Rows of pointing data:
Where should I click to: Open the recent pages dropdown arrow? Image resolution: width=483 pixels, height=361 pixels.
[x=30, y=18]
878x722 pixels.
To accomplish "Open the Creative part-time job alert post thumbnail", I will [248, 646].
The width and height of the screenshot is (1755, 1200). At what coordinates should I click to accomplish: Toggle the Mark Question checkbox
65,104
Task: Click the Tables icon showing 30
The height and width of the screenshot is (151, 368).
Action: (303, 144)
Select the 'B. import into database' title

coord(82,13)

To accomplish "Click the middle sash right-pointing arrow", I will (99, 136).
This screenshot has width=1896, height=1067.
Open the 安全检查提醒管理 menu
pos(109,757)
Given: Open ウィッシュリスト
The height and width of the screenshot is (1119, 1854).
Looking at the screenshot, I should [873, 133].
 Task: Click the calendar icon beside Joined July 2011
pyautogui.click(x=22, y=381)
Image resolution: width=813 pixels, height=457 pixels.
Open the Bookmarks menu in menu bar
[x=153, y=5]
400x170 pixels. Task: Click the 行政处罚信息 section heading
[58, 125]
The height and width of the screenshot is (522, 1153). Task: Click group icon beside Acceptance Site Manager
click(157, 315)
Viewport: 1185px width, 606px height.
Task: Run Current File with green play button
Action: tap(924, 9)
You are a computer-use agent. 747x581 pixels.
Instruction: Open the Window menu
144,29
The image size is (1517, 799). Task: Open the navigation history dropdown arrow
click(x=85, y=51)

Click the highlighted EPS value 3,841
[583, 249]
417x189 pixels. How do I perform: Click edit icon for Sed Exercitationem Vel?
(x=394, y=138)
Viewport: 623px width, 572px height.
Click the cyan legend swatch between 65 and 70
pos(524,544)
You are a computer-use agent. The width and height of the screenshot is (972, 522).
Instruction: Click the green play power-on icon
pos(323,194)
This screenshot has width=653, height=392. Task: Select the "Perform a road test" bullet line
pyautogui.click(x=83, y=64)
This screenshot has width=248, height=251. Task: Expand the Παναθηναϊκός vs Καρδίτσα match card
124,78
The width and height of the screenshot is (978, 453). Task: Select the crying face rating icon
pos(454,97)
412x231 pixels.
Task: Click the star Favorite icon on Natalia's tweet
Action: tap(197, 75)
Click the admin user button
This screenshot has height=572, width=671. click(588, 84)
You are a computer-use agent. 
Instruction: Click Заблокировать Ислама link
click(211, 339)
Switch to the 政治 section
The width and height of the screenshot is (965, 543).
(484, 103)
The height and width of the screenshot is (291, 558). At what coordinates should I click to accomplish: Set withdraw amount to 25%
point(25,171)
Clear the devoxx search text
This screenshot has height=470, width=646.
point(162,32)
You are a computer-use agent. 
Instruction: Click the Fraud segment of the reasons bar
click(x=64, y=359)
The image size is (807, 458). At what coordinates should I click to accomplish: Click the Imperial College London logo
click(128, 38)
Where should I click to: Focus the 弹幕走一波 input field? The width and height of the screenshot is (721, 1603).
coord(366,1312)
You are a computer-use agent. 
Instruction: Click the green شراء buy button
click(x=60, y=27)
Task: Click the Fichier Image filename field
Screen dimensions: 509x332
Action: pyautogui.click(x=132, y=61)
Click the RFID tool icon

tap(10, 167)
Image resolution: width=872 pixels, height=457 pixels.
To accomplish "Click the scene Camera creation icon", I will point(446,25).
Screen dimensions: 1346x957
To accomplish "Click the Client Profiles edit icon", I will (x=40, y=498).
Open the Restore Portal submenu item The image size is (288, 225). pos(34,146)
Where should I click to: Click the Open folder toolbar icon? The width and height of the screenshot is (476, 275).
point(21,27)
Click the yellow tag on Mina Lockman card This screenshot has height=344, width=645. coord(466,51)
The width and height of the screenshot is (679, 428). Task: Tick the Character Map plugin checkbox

| Stated goal |
Express the lines of the listing as a JSON list of strings, one string per line, omitting blank lines.

| Exercise solution |
[
  "Where should I click to: Open the recent pages dropdown arrow? Image resolution: width=483 pixels, height=361 pixels.",
  "[x=30, y=18]",
  "878x722 pixels.",
  "To accomplish \"Open the Creative part-time job alert post thumbnail\", I will [248, 646].",
  "The width and height of the screenshot is (1755, 1200). At what coordinates should I click to accomplish: Toggle the Mark Question checkbox",
  "65,104",
  "Task: Click the Tables icon showing 30",
  "The height and width of the screenshot is (151, 368).",
  "Action: (303, 144)",
  "Select the 'B. import into database' title",
  "coord(82,13)",
  "To accomplish \"Click the middle sash right-pointing arrow\", I will (99, 136).",
  "This screenshot has width=1896, height=1067.",
  "Open the 安全检查提醒管理 menu",
  "pos(109,757)",
  "Given: Open ウィッシュリスト",
  "The height and width of the screenshot is (1119, 1854).",
  "Looking at the screenshot, I should [873, 133].",
  " Task: Click the calendar icon beside Joined July 2011",
  "pyautogui.click(x=22, y=381)",
  "Image resolution: width=813 pixels, height=457 pixels.",
  "Open the Bookmarks menu in menu bar",
  "[x=153, y=5]",
  "400x170 pixels. Task: Click the 行政处罚信息 section heading",
  "[58, 125]",
  "The height and width of the screenshot is (522, 1153). Task: Click group icon beside Acceptance Site Manager",
  "click(157, 315)",
  "Viewport: 1185px width, 606px height.",
  "Task: Run Current File with green play button",
  "Action: tap(924, 9)",
  "You are a computer-use agent. 747x581 pixels.",
  "Instruction: Open the Window menu",
  "144,29",
  "The image size is (1517, 799). Task: Open the navigation history dropdown arrow",
  "click(x=85, y=51)",
  "Click the highlighted EPS value 3,841",
  "[583, 249]",
  "417x189 pixels. How do I perform: Click edit icon for Sed Exercitationem Vel?",
  "(x=394, y=138)",
  "Viewport: 623px width, 572px height.",
  "Click the cyan legend swatch between 65 and 70",
  "pos(524,544)",
  "You are a computer-use agent. The width and height of the screenshot is (972, 522).",
  "Instruction: Click the green play power-on icon",
  "pos(323,194)",
  "This screenshot has width=653, height=392. Task: Select the \"Perform a road test\" bullet line",
  "pyautogui.click(x=83, y=64)",
  "This screenshot has width=248, height=251. Task: Expand the Παναθηναϊκός vs Καρδίτσα match card",
  "124,78",
  "The width and height of the screenshot is (978, 453). Task: Select the crying face rating icon",
  "pos(454,97)",
  "412x231 pixels.",
  "Task: Click the star Favorite icon on Natalia's tweet",
  "Action: tap(197, 75)",
  "Click the admin user button",
  "This screenshot has height=572, width=671. click(588, 84)",
  "You are a computer-use agent. ",
  "Instruction: Click Заблокировать Ислама link",
  "click(211, 339)",
  "Switch to the 政治 section",
  "The width and height of the screenshot is (965, 543).",
  "(484, 103)",
  "The height and width of the screenshot is (291, 558). At what coordinates should I click to accomplish: Set withdraw amount to 25%",
  "point(25,171)",
  "Clear the devoxx search text",
  "This screenshot has height=470, width=646.",
  "point(162,32)",
  "You are a computer-use agent. ",
  "Instruction: Click the Fraud segment of the reasons bar",
  "click(x=64, y=359)",
  "The image size is (807, 458). At what coordinates should I click to accomplish: Click the Imperial College London logo",
  "click(128, 38)",
  "Where should I click to: Focus the 弹幕走一波 input field? The width and height of the screenshot is (721, 1603).",
  "coord(366,1312)",
  "You are a computer-use agent. ",
  "Instruction: Click the green شراء buy button",
  "click(x=60, y=27)",
  "Task: Click the Fichier Image filename field",
  "Screen dimensions: 509x332",
  "Action: pyautogui.click(x=132, y=61)",
  "Click the RFID tool icon",
  "tap(10, 167)",
  "Image resolution: width=872 pixels, height=457 pixels.",
  "To accomplish \"Click the scene Camera creation icon\", I will point(446,25).",
  "Screen dimensions: 1346x957",
  "To accomplish \"Click the Client Profiles edit icon\", I will (x=40, y=498).",
  "Open the Restore Portal submenu item The image size is (288, 225). pos(34,146)",
  "Where should I click to: Click the Open folder toolbar icon? The width and height of the screenshot is (476, 275).",
  "point(21,27)",
  "Click the yellow tag on Mina Lockman card This screenshot has height=344, width=645. coord(466,51)",
  "The width and height of the screenshot is (679, 428). Task: Tick the Character Map plugin checkbox"
]